39

By noon the snow clouds had gone, the sky a depthless blue, the only blemish the full moon and the contrails of two 747s leaving a neat cross at 25,000 feet. Another storm lay beyond the horizon at sea, waiting to slide over the coast like a coffin lid. But for now the world was windless, the tide rising in the creeks and marshes as if percolating up, rather than flooding in; the seawater as sluggish as mercury.

Shaw and Valentine stood on the old wooden wharf at Thornham Harbour, a sheet of water as polished as a mirror between them and Nelson’s Island – a tear‐shaped bank of gravel in the wide creek on which the Victorians had built a suburban villa, as out of place as Valentine’s black slip‐ons. Red brick, with a single Gothic tower, embraced by a copse of pine trees cowed into shape by the north winds. A black Jag was parked in the shadow of the house.

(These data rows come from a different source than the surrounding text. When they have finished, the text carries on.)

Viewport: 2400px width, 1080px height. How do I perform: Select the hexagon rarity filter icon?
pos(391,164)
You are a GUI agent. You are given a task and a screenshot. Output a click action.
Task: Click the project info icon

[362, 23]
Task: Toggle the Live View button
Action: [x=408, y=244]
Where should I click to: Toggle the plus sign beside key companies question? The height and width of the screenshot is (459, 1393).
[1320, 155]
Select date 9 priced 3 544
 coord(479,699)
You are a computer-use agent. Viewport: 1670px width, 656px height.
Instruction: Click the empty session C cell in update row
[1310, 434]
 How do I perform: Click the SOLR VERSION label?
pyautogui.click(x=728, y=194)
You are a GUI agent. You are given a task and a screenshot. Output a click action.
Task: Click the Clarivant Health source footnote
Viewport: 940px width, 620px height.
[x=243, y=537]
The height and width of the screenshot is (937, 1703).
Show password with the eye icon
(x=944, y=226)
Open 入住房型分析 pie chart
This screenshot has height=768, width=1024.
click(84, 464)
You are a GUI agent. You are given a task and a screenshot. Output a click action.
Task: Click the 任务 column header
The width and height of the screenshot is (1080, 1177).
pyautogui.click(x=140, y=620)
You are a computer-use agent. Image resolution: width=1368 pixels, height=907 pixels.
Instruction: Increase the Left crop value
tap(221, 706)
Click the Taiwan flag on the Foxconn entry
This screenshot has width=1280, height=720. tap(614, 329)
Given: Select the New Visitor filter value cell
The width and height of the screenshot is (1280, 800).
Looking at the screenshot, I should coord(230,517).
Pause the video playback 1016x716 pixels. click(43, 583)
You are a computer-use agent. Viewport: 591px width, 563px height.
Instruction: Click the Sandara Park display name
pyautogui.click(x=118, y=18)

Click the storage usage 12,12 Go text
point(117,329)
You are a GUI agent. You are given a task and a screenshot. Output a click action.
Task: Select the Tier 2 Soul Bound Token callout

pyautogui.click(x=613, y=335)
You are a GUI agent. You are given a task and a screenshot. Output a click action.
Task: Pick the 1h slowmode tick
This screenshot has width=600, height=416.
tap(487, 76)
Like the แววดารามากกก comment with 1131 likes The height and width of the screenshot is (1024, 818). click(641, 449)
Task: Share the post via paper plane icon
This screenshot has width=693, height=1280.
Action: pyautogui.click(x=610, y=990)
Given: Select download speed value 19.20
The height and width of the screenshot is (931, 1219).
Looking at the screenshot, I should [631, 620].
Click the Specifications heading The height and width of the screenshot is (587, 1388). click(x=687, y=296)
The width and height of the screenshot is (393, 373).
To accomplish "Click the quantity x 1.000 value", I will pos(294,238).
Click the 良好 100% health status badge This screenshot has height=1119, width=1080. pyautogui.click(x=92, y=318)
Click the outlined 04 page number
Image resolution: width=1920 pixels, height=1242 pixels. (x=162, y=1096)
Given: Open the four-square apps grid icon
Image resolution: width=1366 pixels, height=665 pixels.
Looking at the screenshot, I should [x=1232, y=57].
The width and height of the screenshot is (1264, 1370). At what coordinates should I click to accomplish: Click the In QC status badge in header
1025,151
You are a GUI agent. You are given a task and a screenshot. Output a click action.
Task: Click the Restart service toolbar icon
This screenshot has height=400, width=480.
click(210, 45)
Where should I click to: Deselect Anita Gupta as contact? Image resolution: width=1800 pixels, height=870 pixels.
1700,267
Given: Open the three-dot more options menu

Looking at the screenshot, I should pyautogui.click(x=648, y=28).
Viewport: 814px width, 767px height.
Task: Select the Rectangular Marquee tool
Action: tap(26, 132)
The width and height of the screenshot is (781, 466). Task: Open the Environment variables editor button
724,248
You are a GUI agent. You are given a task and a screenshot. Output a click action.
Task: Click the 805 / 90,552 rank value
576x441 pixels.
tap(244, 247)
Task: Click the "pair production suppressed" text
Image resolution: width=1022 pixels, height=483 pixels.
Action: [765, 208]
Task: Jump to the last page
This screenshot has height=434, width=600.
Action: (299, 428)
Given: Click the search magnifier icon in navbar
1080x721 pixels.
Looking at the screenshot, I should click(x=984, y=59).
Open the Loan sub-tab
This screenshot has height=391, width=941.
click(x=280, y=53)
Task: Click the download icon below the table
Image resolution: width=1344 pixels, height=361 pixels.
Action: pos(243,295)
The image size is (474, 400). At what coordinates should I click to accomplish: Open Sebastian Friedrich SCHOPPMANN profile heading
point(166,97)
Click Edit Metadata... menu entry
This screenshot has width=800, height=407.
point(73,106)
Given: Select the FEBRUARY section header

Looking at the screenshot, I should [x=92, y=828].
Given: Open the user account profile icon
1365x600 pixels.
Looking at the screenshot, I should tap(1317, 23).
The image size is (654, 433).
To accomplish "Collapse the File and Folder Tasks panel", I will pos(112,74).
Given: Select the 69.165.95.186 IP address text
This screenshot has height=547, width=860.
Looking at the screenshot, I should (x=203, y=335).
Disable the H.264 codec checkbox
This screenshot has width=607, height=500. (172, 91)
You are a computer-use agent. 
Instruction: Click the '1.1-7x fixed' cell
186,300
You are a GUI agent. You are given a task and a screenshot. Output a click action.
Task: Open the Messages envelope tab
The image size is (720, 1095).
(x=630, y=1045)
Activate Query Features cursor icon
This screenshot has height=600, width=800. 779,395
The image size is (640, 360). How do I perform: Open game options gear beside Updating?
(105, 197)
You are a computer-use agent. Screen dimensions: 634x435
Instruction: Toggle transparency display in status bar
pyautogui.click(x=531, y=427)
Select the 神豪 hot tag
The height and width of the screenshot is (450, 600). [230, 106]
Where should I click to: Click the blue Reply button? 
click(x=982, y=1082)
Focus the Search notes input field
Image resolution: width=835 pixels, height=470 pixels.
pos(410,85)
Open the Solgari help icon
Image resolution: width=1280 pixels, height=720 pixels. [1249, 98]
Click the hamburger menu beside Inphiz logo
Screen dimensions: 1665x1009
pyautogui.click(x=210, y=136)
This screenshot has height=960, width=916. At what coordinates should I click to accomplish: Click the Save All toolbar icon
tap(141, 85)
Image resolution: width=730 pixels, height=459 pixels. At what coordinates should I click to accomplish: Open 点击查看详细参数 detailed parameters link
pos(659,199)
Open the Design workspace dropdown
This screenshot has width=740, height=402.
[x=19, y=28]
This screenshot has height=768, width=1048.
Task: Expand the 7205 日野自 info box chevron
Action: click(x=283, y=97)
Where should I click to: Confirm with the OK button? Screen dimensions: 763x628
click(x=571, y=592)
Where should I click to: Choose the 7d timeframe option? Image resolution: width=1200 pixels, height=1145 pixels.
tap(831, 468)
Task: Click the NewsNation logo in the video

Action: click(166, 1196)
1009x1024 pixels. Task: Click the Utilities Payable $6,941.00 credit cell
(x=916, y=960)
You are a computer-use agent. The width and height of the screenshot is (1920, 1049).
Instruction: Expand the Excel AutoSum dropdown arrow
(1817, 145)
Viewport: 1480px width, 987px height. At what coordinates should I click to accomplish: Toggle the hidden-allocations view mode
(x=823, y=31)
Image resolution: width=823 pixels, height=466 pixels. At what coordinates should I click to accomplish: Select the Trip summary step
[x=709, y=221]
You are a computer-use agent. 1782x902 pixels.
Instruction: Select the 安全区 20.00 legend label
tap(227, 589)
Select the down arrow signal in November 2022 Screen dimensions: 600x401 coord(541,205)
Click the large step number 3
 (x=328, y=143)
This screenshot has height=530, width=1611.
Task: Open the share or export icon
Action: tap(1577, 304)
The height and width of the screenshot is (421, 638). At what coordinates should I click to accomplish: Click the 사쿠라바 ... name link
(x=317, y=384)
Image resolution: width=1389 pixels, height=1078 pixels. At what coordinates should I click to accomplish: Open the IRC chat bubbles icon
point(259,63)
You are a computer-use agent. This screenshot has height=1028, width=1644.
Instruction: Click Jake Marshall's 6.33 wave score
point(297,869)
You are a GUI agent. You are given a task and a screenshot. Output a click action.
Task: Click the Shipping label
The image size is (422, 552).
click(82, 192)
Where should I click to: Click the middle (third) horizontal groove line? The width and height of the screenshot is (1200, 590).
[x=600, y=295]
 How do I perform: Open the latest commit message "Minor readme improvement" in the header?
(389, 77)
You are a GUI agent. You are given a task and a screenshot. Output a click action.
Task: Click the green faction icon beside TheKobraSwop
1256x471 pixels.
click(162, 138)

‘Narr lives here?’ asked Valentine, suppressing a series of coughs which shook his narrow shoulders.

‘Moved in ninety‐one. So there must be some money in shellfish.’

Since their confrontation the night before they’d kept it like this – professional, distant, and cold. It didn’t seem to bother either of them.

Shaw walked to the wooden dock’s edge and looked down into the water. The clarity was heart‐stopping. He could see the black mud beneath, an eel sliding sideways raising a small whirlpool of silt, a rotting ship’s timber arcing out of the river bed like a whalebone.

Shaw’s mobile throbbed. It was Twine, passing on the latest from the Ark. Shaw took it all in, cut the link, brought Valentine up to speed. ‘The bloodstain on Lufkin’s wristwatch band looks like a match for Baker‐Sibley. Twine says Lufkin’s sweating so fast he’s losing weight. And he’s started talking. Claims Baker‐Sibley went for him on the yacht, they fought, he fell and hit his head.’

‘Right,’ said Valentine, laughing. ‘Has he named Narr?’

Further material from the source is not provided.